Segundo relato (pouco fidedigno) de Marco Polo, Hulagu encarcerou al-Musta’sim, o último califa abássida, com os seus tesouros e deixou-o morrer à fome. Iluminura no Livre des merveilles, século XV

O argumento da destruição de Bagdad pelos mongóis poderia ser desqualificado logo à partida por ser anacrónico: quando ocorreu já a Idade de Ouro da ciência árabe no Médio Oriente ficara para trás. Por outro lado, não é rigoroso afirmar, como faz Al-Khalili, que, em meados do século XIII, a ciência árabe florescia em Espanha, pois, embora o seu florescimento aí tivesse sido mais tardio do que no Médio Oriente, também se encontrava em declínio (assunto que será aprofundado nos dois últimos capítulos deste artigo). Quanto aos “centros florescentes […] na Pérsia e na Ásia Central”, Al-Khalili esquece-se de que, no caminho para Bagdad, os exércitos de Hulagu já tinham conquistado os territórios islâmicos na Pérsia e na Ásia Central – e mesmo que nem todas estas conquistas tivessem sido tão destrutivas e sanguinárias quanto a de Bagdad, certamente que não criaram um meio cultural favorável às ciências e à filosofia (exceptuando eventualmente a astronomia, por ser prima da astrologia, por que tinham grande apreço).
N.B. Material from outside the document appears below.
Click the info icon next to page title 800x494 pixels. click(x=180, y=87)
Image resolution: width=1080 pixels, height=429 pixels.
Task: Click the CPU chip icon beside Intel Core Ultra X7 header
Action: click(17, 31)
Astrónomos persas procedem a observações e registos, sob o olhar dos conquistadores mongóis. Compêndio de crónicas (Jami’ al-tawarikh), por Rashid al-Din Hamadami, início do século XIV

A impetuosa e devastadora expansão dos mongóis para a Eurásia ocidental, que só foi detida a escassos quilómetros do Mar Mediterrâneo, na Batalha de Ain Jalut, na Galileia, em 1260, esteve longe de se resumir à conquista de Bagdad e o golpe que infligiu no islão não foi apenas “psicológico”. Hulagu Khan estava tão determinado em erradicar a presença islâmica na Eurásia que, em 1262, chegou a enviar uma carta a Luís IX de França, propondo uma aliança com a Cristandade: “Estando desejoso de aniquilar a pérfida nação dos sarracenos, confio na boa vontade dos crentes cristãos e apelo a que os governantes na outra costa do mar [Mediterrâneo] neguem refúgio aos infiéis, que são nossos e vossos inimigos, patrulhando diligentemente os mares”.

Em resumo: Al-Khalili está certo quando afirma que a destruição de Bagdad não foi a causa capital do declínio da ciência árabe, mas a argumentação que apresenta para a sustentar é débil e sugere que estará mal informado sobre a geopolítica do século XIII.

O Islão e a imprensa

Após rejeitar as teses que atribuem o declínio da ciência árabe ao conservadorismo estimulado por al-Ghazali e à destruição de Bagdad pelos mongóis, Al-Khalili acaba por aceitar outra explicação corrente entre os historiadores: “a relutância do mundo muçulmano, e do Império Otomano em particular, em adoptar a imprensa” (pg. 265).

Al-Khalili explica esta relutância por “a impressão com tipos árabes [apresentar] aos primeiros tipógrafos problemas muito maiores que o latim, dada a natureza cursiva do árabe”, e por, “no mundo islâmico, a caligrafia ser […] muito mais do que apenas uma forma de arte ou um estilo estético; era um veículo de difusão da identidade cultural”.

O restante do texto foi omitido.